_WORK REQUIRED:_
Could you transcribe every record below exactly as it stands?

_DATASET RECORDS:_
────

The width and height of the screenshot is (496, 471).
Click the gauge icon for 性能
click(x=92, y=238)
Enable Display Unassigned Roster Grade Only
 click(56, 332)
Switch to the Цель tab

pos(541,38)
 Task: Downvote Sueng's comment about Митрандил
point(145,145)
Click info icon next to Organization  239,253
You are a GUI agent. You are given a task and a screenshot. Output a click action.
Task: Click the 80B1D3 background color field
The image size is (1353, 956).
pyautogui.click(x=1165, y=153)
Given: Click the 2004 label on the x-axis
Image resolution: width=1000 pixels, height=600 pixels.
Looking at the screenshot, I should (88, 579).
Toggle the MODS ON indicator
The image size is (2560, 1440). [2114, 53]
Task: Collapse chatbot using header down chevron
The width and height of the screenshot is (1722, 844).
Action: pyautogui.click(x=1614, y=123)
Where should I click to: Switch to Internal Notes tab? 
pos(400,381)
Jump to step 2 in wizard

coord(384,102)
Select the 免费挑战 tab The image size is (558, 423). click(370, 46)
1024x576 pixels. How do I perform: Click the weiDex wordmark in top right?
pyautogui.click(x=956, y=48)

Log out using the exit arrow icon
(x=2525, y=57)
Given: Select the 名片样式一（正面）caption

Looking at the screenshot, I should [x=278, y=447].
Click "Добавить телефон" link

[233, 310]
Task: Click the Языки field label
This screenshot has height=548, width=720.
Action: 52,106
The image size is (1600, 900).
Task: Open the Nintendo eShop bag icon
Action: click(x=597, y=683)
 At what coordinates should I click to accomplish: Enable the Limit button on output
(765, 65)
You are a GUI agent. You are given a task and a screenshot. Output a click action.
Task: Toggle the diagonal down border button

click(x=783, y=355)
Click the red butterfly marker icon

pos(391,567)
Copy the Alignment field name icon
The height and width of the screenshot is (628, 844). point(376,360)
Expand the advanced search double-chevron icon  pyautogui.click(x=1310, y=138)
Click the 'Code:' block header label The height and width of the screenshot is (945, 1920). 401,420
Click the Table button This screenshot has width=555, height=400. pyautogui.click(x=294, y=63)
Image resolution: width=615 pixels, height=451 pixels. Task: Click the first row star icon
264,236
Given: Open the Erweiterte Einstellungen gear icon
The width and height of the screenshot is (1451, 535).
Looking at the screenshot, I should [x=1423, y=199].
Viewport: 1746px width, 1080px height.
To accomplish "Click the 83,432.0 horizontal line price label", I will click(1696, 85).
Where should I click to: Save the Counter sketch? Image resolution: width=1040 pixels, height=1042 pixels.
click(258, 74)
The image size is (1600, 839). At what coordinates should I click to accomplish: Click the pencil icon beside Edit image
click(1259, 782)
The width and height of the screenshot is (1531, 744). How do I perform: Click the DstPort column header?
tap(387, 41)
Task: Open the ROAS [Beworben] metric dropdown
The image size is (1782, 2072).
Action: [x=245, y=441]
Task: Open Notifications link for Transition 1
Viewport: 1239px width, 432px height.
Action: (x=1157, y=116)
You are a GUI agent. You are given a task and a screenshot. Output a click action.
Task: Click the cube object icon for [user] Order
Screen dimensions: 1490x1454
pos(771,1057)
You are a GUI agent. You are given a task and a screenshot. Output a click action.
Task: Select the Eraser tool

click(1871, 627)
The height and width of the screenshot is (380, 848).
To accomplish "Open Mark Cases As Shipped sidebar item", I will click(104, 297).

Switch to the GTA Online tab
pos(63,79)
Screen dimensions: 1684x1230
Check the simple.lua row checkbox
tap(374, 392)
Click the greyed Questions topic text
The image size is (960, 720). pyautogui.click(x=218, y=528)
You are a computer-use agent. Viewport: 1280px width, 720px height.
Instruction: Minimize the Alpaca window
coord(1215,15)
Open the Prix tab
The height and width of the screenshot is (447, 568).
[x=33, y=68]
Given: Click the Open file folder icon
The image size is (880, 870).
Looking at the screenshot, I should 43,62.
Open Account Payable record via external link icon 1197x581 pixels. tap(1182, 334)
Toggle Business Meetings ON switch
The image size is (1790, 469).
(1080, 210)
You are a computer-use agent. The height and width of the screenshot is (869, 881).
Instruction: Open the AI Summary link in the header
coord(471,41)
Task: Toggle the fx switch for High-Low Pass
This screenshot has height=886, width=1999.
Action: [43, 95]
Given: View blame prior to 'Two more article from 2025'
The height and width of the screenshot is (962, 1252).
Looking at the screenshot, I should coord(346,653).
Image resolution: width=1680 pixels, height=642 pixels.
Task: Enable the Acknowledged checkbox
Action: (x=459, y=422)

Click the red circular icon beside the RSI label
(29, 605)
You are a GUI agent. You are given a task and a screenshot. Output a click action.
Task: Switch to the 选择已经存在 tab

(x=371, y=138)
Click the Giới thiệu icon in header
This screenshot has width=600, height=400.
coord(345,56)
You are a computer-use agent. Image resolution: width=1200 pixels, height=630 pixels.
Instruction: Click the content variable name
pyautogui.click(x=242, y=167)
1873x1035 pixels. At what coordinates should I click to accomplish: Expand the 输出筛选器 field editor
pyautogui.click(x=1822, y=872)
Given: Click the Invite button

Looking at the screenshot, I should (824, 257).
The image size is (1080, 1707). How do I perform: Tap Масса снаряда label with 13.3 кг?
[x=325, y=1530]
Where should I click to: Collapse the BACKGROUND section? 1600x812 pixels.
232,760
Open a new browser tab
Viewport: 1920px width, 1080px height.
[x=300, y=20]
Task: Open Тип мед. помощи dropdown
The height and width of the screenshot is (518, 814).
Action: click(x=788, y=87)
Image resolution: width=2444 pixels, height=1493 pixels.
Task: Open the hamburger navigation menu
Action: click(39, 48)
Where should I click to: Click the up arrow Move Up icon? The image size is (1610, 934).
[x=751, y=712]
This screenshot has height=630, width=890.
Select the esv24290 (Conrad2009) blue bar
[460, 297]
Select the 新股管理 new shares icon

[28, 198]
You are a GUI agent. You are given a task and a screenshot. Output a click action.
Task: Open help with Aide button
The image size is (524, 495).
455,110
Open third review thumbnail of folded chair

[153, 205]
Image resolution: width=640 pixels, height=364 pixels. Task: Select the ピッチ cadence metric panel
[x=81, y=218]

────

_SOLUTION FOR THIS EXERCISE:_
The width and height of the screenshot is (496, 471).
Click the gauge icon for 性能
click(x=92, y=238)
Enable Display Unassigned Roster Grade Only
 click(56, 332)
Switch to the Цель tab

pos(541,38)
 Task: Downvote Sueng's comment about Митрандил
point(145,145)
Click info icon next to Organization  239,253
You are a GUI agent. You are given a task and a screenshot. Output a click action.
Task: Click the 80B1D3 background color field
The image size is (1353, 956).
pyautogui.click(x=1165, y=153)
Given: Click the 2004 label on the x-axis
Image resolution: width=1000 pixels, height=600 pixels.
Looking at the screenshot, I should (88, 579).
Toggle the MODS ON indicator
The image size is (2560, 1440). [2114, 53]
Task: Collapse chatbot using header down chevron
The width and height of the screenshot is (1722, 844).
Action: pyautogui.click(x=1614, y=123)
Where should I click to: Switch to Internal Notes tab? 
pos(400,381)
Jump to step 2 in wizard

coord(384,102)
Select the 免费挑战 tab The image size is (558, 423). click(370, 46)
1024x576 pixels. How do I perform: Click the weiDex wordmark in top right?
pyautogui.click(x=956, y=48)

Log out using the exit arrow icon
(x=2525, y=57)
Given: Select the 名片样式一（正面）caption

Looking at the screenshot, I should [x=278, y=447].
Click "Добавить телефон" link

[233, 310]
Task: Click the Языки field label
This screenshot has height=548, width=720.
Action: 52,106
The image size is (1600, 900).
Task: Open the Nintendo eShop bag icon
Action: click(x=597, y=683)
 At what coordinates should I click to accomplish: Enable the Limit button on output
(765, 65)
You are a GUI agent. You are given a task and a screenshot. Output a click action.
Task: Toggle the diagonal down border button

click(x=783, y=355)
Click the red butterfly marker icon

pos(391,567)
Copy the Alignment field name icon
The height and width of the screenshot is (628, 844). point(376,360)
Expand the advanced search double-chevron icon  pyautogui.click(x=1310, y=138)
Click the 'Code:' block header label The height and width of the screenshot is (945, 1920). 401,420
Click the Table button This screenshot has width=555, height=400. pyautogui.click(x=294, y=63)
Image resolution: width=615 pixels, height=451 pixels. Task: Click the first row star icon
264,236
Given: Open the Erweiterte Einstellungen gear icon
The width and height of the screenshot is (1451, 535).
Looking at the screenshot, I should [x=1423, y=199].
Viewport: 1746px width, 1080px height.
To accomplish "Click the 83,432.0 horizontal line price label", I will click(1696, 85).
Where should I click to: Save the Counter sketch? Image resolution: width=1040 pixels, height=1042 pixels.
click(258, 74)
The image size is (1600, 839). At what coordinates should I click to accomplish: Click the pencil icon beside Edit image
click(1259, 782)
The width and height of the screenshot is (1531, 744). How do I perform: Click the DstPort column header?
tap(387, 41)
Task: Open the ROAS [Beworben] metric dropdown
The image size is (1782, 2072).
Action: [x=245, y=441]
Task: Open Notifications link for Transition 1
Viewport: 1239px width, 432px height.
Action: (x=1157, y=116)
You are a GUI agent. You are given a task and a screenshot. Output a click action.
Task: Click the cube object icon for [user] Order
Screen dimensions: 1490x1454
pos(771,1057)
You are a GUI agent. You are given a task and a screenshot. Output a click action.
Task: Select the Eraser tool

click(1871, 627)
The height and width of the screenshot is (380, 848).
To accomplish "Open Mark Cases As Shipped sidebar item", I will click(104, 297).

Switch to the GTA Online tab
pos(63,79)
Screen dimensions: 1684x1230
Check the simple.lua row checkbox
tap(374, 392)
Click the greyed Questions topic text
The image size is (960, 720). pyautogui.click(x=218, y=528)
You are a computer-use agent. Viewport: 1280px width, 720px height.
Instruction: Minimize the Alpaca window
coord(1215,15)
Open the Prix tab
The height and width of the screenshot is (447, 568).
[x=33, y=68]
Given: Click the Open file folder icon
The image size is (880, 870).
Looking at the screenshot, I should 43,62.
Open Account Payable record via external link icon 1197x581 pixels. tap(1182, 334)
Toggle Business Meetings ON switch
The image size is (1790, 469).
(1080, 210)
You are a computer-use agent. The height and width of the screenshot is (869, 881).
Instruction: Open the AI Summary link in the header
coord(471,41)
Task: Toggle the fx switch for High-Low Pass
This screenshot has height=886, width=1999.
Action: [43, 95]
Given: View blame prior to 'Two more article from 2025'
The height and width of the screenshot is (962, 1252).
Looking at the screenshot, I should coord(346,653).
Image resolution: width=1680 pixels, height=642 pixels.
Task: Enable the Acknowledged checkbox
Action: (x=459, y=422)

Click the red circular icon beside the RSI label
(29, 605)
You are a GUI agent. You are given a task and a screenshot. Output a click action.
Task: Switch to the 选择已经存在 tab

(x=371, y=138)
Click the Giới thiệu icon in header
This screenshot has width=600, height=400.
coord(345,56)
You are a computer-use agent. Image resolution: width=1200 pixels, height=630 pixels.
Instruction: Click the content variable name
pyautogui.click(x=242, y=167)
1873x1035 pixels. At what coordinates should I click to accomplish: Expand the 输出筛选器 field editor
pyautogui.click(x=1822, y=872)
Given: Click the Invite button

Looking at the screenshot, I should (824, 257).
The image size is (1080, 1707). How do I perform: Tap Масса снаряда label with 13.3 кг?
[x=325, y=1530]
Where should I click to: Collapse the BACKGROUND section? 1600x812 pixels.
232,760
Open a new browser tab
Viewport: 1920px width, 1080px height.
[x=300, y=20]
Task: Open Тип мед. помощи dropdown
The height and width of the screenshot is (518, 814).
Action: click(x=788, y=87)
Image resolution: width=2444 pixels, height=1493 pixels.
Task: Open the hamburger navigation menu
Action: click(39, 48)
Where should I click to: Click the up arrow Move Up icon? The image size is (1610, 934).
[x=751, y=712]
This screenshot has height=630, width=890.
Select the esv24290 (Conrad2009) blue bar
[460, 297]
Select the 新股管理 new shares icon

[28, 198]
You are a GUI agent. You are given a task and a screenshot. Output a click action.
Task: Open help with Aide button
The image size is (524, 495).
455,110
Open third review thumbnail of folded chair

[153, 205]
Image resolution: width=640 pixels, height=364 pixels. Task: Select the ピッチ cadence metric panel
[x=81, y=218]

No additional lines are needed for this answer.